The sexual practice among reproductive-age people with disabilities is associated with sex. When compared to men, being female increases the likelihood of sexual practice. The possible reason might be due to communities’ negative attitude toward people with disabilities sexual practices and males' reduced opportunity of convincing females to have sex with them, but females might practice sex with or without their consent since there is a high proportion of sexual violence among female people with disabilities [2].

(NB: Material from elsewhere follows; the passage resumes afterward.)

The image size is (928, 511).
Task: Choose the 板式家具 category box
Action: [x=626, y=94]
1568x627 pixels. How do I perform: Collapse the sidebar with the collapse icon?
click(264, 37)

Occupation is one of the factors associated with sexual practice. People with disabilities who have occupations have a higher chance of having sexual practices compared with those who have no occupation. The possible reason might be that having an occupation increases the probability of having an income and increases independence. Therefore, those who have income and are independent have a better chance of getting a sexual partner and better decision autonomy since they have a higher probability of independence [29, 30]. On the other hand, compared with people with good self-perception, people with disabilities and bad self-perception have a higher chance of having sexual practices. The possible justification might be that having a bad self-perception may prone them to some risky behaviors that may increase the chance of having sexual practice [31]. People with disabilities and those in wheelchairs have lower odds of having a sexual practice than people without vision disabilities. The possible reason might be that those who are in wheelchairs may not physically attract others and may have a lower chance of mobility and assisting people compared to those with vision disabilities [32]. People with disabilities and having a rich economic status have a higher chance of having sexual practices compared with those having a poor economic status. This finding is supported by our qualitative finding that low income was one of the difficulties they faced in making friends and maintaining long-term relationships.

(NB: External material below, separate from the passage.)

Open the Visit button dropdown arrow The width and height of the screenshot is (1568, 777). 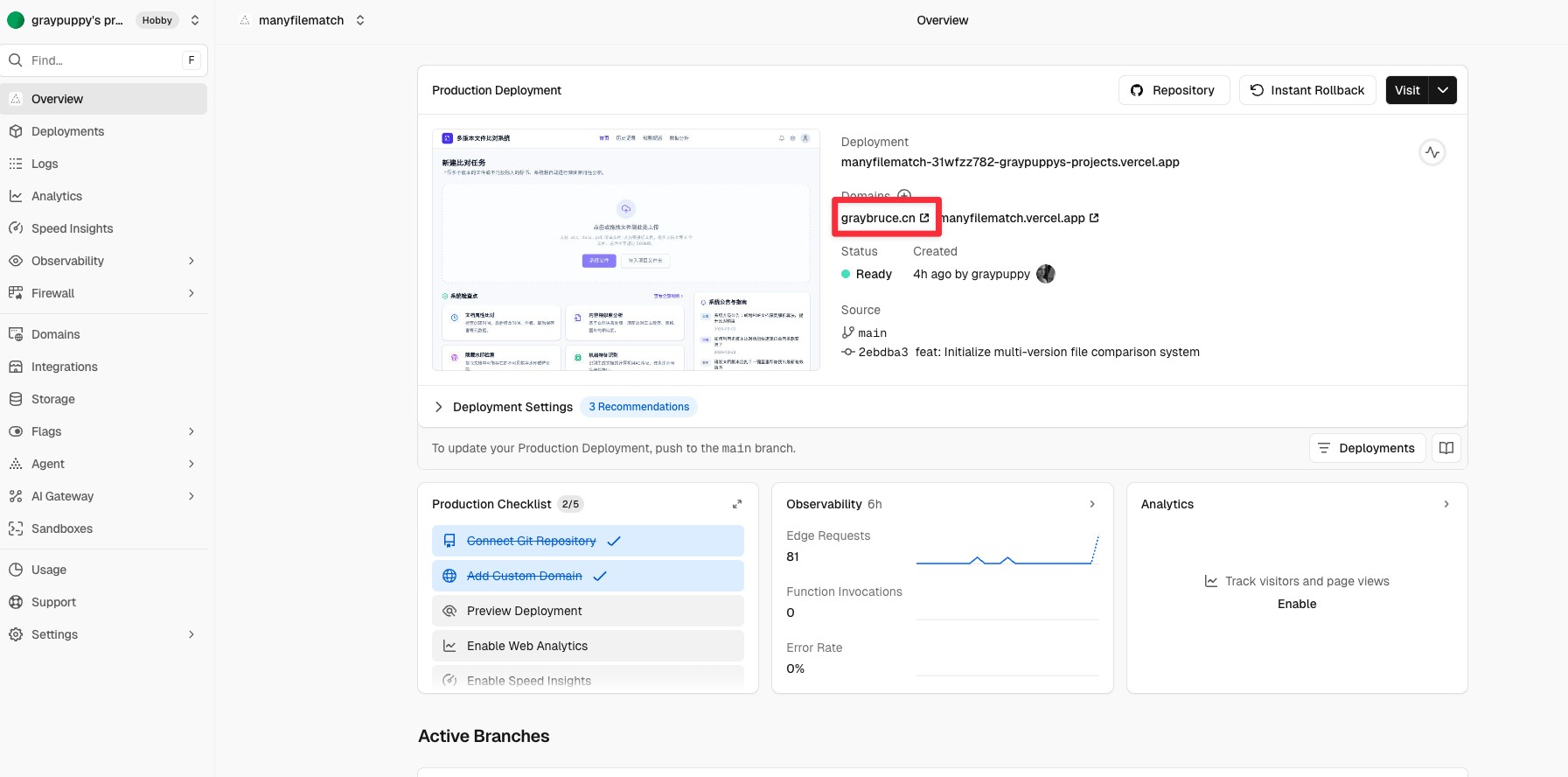click(x=1443, y=90)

The qualitative findings also showed that sexuality-related information (training) is a facilitator of sexual practice [33]. This finding calls for a need for sexuality-related training for people with disabilities. On the other hand, community discrimination is one of the main barriers to sexual practice for people with disabilities [34].

These findings may be essential for different stakeholders who are concerned about reproductive-age people with disabilities and their sexual practices and lived sexual experiences. This study was conducted among all types of reproductive-age people with disabilities who reside in urban and rural areas. In the previous studies, rural residents with disabilities were excluded from studies on sexual practice assessment. The other strength of this study was the use of multilevel analysis to check the effect of kebele-level variables on sexual practice and assess lived sexual experiences. However, due to the sensitivity and principles of sexual practice, this study did not consider reproductive-age people with mental disabilities. Therefore, this study could be generalized to all reproductive-age people with disabilities except for mental disabilities.

Conclusion

The prevalence of sexual practice among reproductive-age people with disabilities is low in Dale and Wonsho districts and Yirgalem city administration, Sidama National Regional State, Ethiopia. Sex, occupation, self-perception, economic status, and types of disability were factors associated with the sexual practice of reproductive-age people with disabilities. Sexuality information (training) is the facilitator, and community discrimination and low economic income are the barriers to sexual practice. Therefore, the policy makers have to creating job opportunities and economic empowerment, giving sexuality-related training, and creating community awareness about disability and their sexual lives are crucial to improving sexual practice among reproductive-age people with disabilities. The qualitative findings are very supportive for the quantitative one to understand the lived sexual experiences.